WORK INSTRUCTION: Only lines with the string "computer" should be returned from the data below.
[INFORMATION SUPPLIED — start]
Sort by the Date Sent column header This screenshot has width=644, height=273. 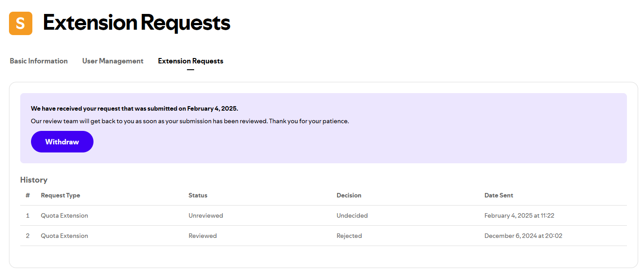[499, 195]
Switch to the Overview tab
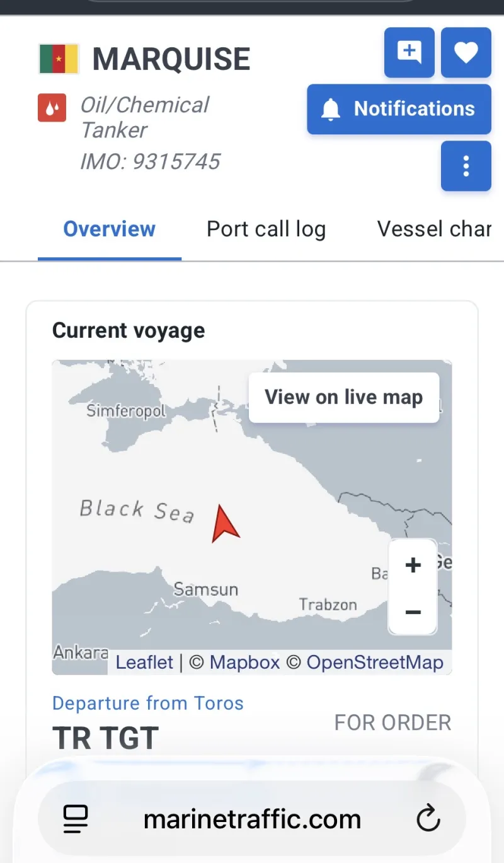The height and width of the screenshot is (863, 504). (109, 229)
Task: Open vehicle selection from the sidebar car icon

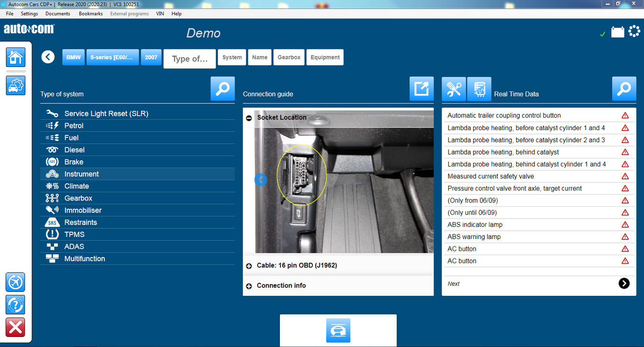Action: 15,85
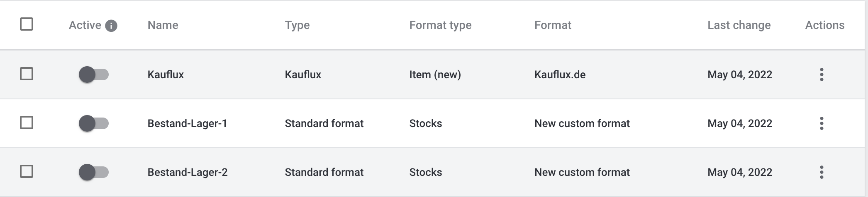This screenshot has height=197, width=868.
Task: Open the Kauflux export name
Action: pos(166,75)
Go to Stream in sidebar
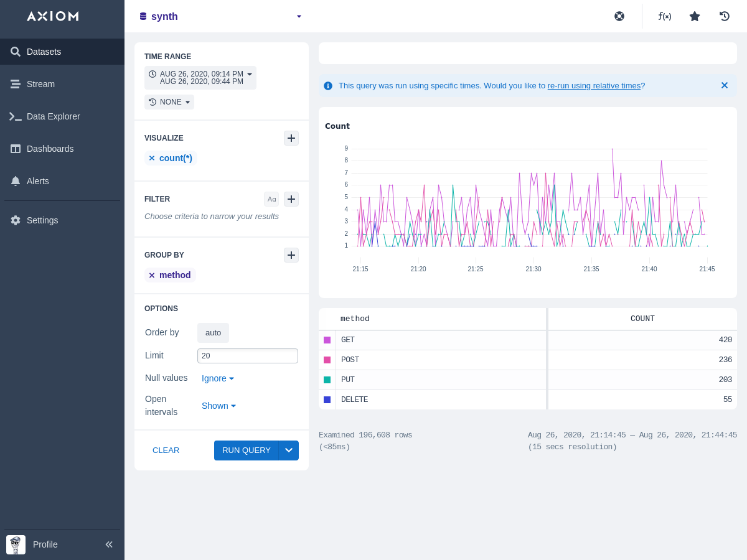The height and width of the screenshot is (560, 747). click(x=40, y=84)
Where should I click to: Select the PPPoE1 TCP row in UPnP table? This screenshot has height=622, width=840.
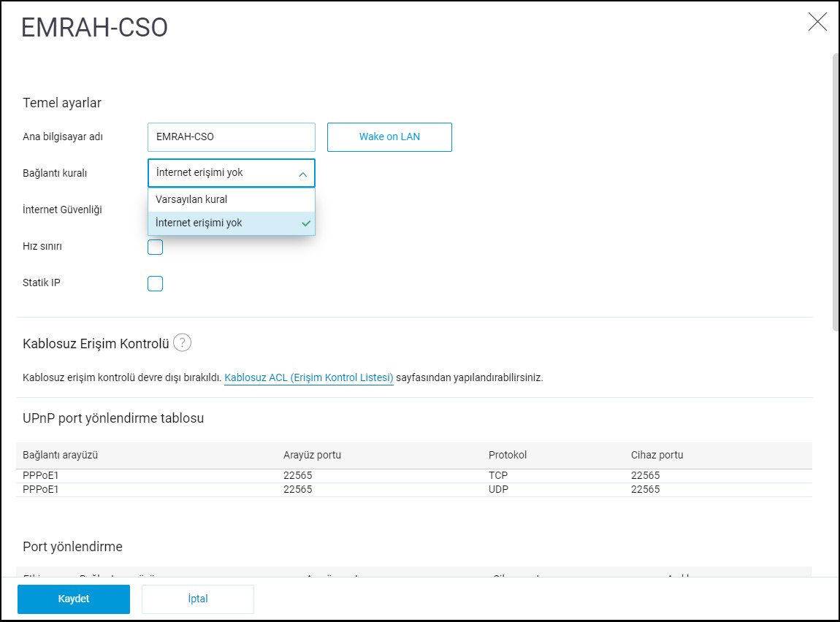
[INFORMATION SUPPLIED — finish]
[INFORMATION SUPPLIED — start]
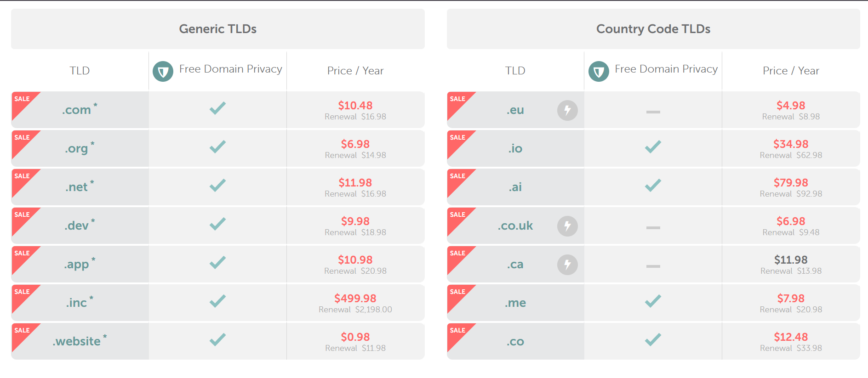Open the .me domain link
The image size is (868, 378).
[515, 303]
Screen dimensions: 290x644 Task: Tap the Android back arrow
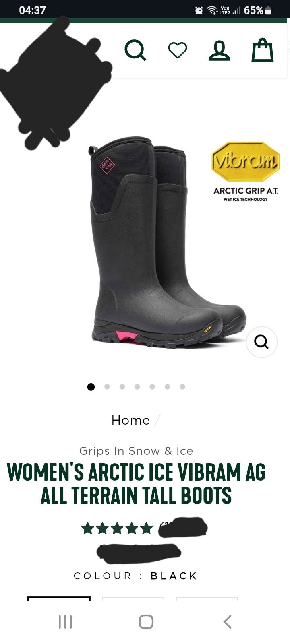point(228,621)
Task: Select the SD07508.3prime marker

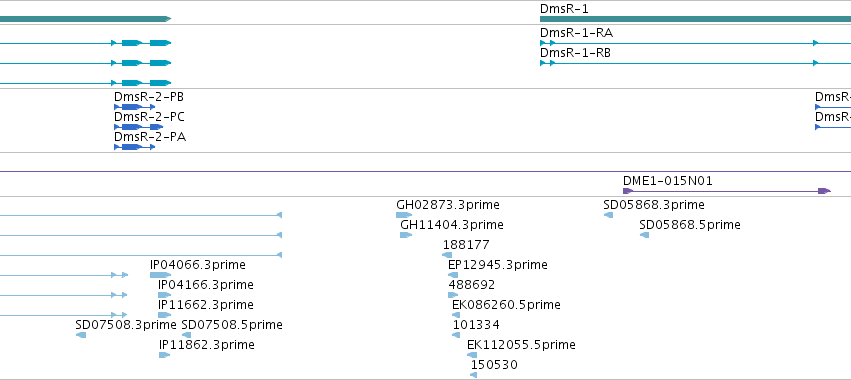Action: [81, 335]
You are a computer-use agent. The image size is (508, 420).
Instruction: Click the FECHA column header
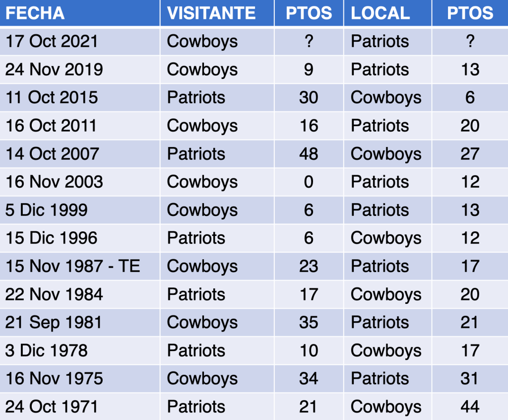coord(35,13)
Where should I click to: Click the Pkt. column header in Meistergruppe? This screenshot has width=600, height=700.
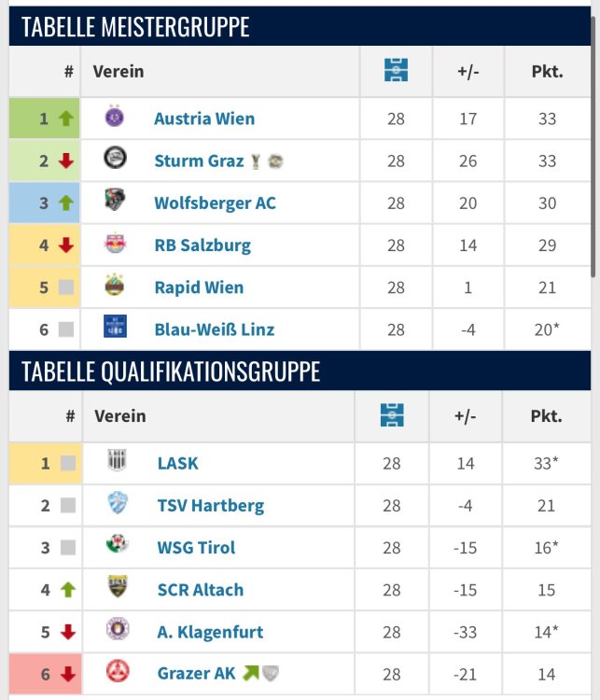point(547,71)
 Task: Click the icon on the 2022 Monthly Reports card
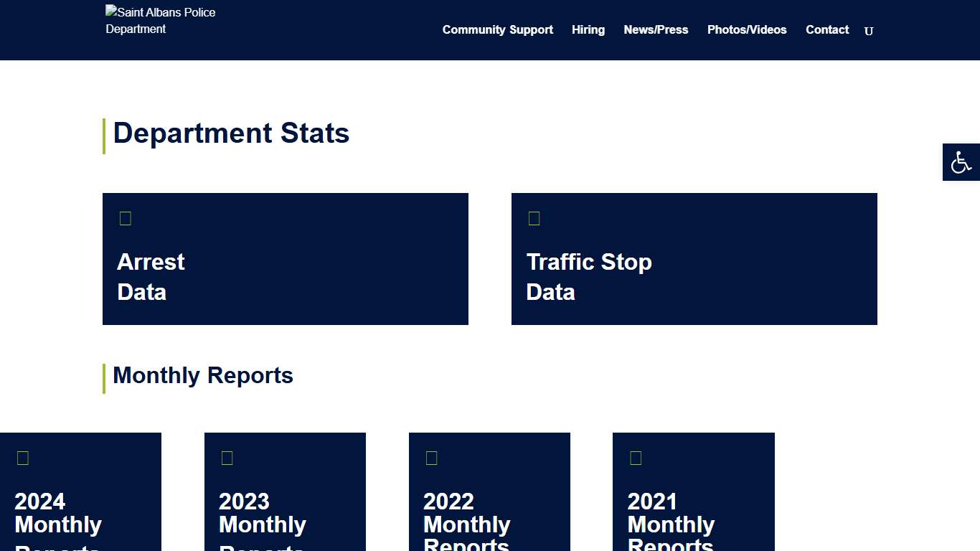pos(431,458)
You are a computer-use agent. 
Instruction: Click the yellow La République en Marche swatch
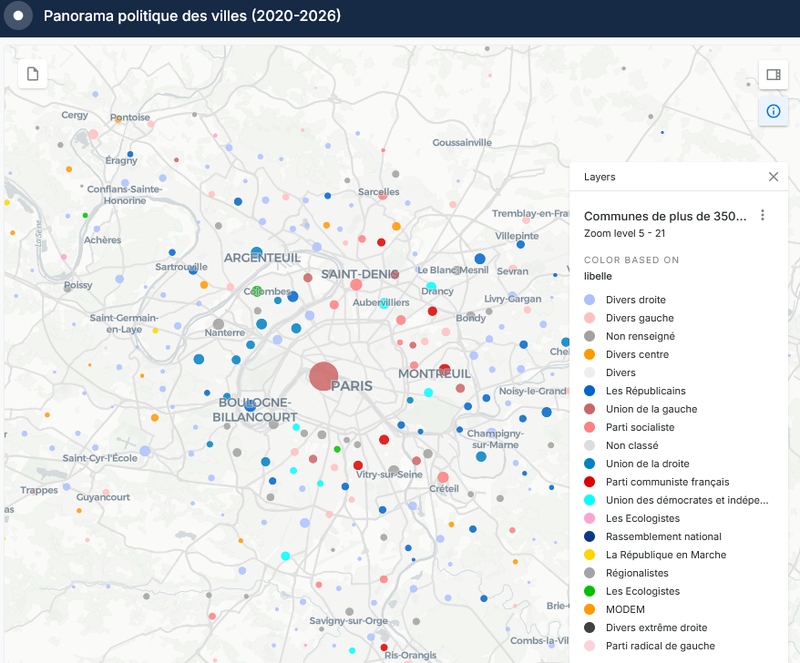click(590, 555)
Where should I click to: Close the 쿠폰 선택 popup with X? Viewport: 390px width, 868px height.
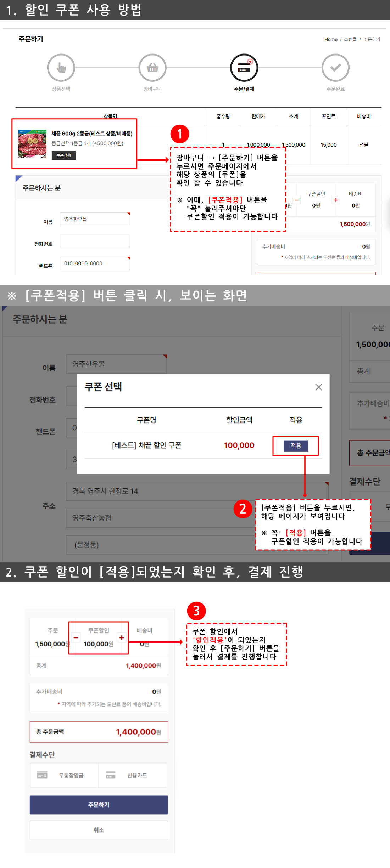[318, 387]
[INFORMATION SUPPLIED — finish]
REPLY TO THE TASK:
You are a computer-use agent. The image size is (508, 420).
You are a computer-use agent. 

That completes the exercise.